At the time of Himmler’s death in 1965 HKH had restaurants all across Mittelafrika, and soon began to expand to other African countries like South Africa, Kongo or Somalia. Its expansion outside of German-aligned Africa didn’t commence until the late 80’s (due to few hopes of success internationally and the 1977 Oil Crisis) but once the first smiling chickens of HKH logo started to appear in Australasia and South America it grew wildly, especially in the Co-Prosperity Sphere’s countries, where it rivalled MD&K’S in popularity.

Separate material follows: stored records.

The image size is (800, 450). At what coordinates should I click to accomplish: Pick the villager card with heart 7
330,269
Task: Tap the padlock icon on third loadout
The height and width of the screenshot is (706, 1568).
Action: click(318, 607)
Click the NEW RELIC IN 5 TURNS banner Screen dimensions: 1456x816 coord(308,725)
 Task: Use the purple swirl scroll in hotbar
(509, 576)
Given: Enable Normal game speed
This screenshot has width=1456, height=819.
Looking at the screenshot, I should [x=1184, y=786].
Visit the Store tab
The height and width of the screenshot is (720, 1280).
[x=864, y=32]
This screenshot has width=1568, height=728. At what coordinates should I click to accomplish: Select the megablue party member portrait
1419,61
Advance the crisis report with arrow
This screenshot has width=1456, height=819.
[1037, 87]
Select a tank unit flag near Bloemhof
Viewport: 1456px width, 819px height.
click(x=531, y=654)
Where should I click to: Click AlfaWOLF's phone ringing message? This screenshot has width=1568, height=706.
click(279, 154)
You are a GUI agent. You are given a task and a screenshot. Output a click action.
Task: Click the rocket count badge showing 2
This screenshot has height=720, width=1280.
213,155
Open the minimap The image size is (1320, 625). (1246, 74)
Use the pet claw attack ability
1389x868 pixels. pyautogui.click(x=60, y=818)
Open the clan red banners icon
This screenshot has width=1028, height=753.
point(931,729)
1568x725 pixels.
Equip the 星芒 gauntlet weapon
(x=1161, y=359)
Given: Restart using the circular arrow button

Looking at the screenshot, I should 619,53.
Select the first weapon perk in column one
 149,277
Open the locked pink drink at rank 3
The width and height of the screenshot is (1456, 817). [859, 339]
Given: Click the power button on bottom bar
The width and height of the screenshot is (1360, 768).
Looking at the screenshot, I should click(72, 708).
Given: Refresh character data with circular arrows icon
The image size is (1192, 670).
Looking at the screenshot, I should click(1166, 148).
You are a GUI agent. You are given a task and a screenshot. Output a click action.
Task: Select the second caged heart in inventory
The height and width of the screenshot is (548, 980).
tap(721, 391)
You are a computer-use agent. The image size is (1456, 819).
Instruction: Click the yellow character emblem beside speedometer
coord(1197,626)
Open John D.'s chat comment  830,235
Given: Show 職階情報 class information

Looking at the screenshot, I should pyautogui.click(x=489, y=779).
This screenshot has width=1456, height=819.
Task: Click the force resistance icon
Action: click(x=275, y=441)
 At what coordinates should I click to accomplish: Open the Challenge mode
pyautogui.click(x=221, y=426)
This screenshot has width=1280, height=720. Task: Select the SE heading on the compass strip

Since the end of the Cold War the company has also opened new establishments in Syndicalist countries, though like all the foreign companies it has been forced to adapt its franchises to a mutualist system.
HKH has become one of the symbols of the modern world, with its restaurants being present everywhere from the frozen streets of Vladivostok to the suburbs of Cape Town, truly framing the new, globalized world.
[1]Though Himmler learned to present a cheery and tolerant image and to keep his opinions to himself, documents like his diary and letters to friends and familiars show his virulent racism, antisemitism and ultranationalism, calling blacks “sub-humans” and Jews “hideous weaklings” and proclaiming the necessity of “reclaiming the Fatherland from the red hordes”. HKH has always tried to escape from the shadow of its founder’s ideology, financing anti-racism campaigns and projects and maintaining a strict code of conduct to avoid discrimination of any kind.